Items drawn from a dataset >>
━━━━━━━━━━━━━━━━

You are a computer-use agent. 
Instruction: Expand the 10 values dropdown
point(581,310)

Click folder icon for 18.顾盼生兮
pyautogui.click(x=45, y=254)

━━━━━━━━━━━━━━━━

Short problem >> Write out every line of the material above verbatim, without altering any character.

Expected output >>
You are a computer-use agent. 
Instruction: Expand the 10 values dropdown
point(581,310)

Click folder icon for 18.顾盼生兮
pyautogui.click(x=45, y=254)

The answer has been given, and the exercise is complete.